Copy each line below in which the string "panel" occurs.

[DATA SHOWN Boundary: Start]

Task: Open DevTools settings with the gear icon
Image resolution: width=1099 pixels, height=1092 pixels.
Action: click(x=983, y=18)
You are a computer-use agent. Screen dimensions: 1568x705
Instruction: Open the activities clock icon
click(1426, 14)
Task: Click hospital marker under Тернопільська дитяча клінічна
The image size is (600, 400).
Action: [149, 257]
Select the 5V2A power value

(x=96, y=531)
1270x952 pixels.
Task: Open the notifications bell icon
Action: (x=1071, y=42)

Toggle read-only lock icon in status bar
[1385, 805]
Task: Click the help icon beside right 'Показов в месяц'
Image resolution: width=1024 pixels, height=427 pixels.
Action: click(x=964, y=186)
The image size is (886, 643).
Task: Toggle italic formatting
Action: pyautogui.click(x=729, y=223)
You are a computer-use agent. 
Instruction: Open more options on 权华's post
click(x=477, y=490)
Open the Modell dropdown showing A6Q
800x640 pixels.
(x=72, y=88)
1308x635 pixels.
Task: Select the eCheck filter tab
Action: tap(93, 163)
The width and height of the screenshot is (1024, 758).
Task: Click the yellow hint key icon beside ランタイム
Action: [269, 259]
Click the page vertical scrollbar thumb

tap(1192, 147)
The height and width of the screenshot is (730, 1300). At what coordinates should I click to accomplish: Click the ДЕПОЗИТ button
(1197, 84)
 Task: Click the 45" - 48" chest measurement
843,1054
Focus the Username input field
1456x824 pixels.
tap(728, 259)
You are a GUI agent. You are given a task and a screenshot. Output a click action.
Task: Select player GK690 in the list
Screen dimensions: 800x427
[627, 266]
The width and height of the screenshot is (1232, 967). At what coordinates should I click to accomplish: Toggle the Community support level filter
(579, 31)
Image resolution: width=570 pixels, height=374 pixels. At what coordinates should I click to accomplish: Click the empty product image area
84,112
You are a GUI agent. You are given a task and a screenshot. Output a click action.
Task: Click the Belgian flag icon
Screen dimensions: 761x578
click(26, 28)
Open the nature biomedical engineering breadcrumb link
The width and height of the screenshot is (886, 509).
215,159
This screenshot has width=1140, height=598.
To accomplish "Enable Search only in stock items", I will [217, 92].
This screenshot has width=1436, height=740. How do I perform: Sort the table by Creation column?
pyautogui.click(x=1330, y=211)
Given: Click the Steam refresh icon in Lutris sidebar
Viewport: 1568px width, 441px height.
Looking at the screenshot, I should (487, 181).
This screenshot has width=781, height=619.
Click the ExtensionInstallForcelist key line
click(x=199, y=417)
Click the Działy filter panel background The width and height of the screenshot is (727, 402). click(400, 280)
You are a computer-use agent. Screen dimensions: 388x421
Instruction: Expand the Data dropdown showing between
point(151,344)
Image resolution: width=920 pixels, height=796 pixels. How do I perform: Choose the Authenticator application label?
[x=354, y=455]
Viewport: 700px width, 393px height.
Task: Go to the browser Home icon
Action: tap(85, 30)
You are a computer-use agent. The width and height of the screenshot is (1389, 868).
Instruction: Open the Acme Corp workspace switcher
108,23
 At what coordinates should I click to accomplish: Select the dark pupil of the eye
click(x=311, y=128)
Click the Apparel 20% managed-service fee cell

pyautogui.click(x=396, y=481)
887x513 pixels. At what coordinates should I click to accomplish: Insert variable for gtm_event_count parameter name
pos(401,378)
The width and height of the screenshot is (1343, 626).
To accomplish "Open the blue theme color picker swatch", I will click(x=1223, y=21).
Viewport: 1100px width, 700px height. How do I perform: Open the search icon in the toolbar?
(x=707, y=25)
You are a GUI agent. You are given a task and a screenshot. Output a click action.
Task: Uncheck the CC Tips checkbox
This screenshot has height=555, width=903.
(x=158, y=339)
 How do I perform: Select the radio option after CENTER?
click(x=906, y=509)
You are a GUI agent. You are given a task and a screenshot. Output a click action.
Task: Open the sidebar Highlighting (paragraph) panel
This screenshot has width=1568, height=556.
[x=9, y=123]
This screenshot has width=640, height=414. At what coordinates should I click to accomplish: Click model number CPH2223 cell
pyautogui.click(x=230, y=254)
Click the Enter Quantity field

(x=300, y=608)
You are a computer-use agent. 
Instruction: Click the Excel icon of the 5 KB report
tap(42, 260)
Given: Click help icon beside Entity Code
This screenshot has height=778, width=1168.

[DATA SHOWN Boundary: End]

SOLUTION BELOW:
Click the Działy filter panel background The width and height of the screenshot is (727, 402). click(400, 280)
Task: Open the sidebar Highlighting (paragraph) panel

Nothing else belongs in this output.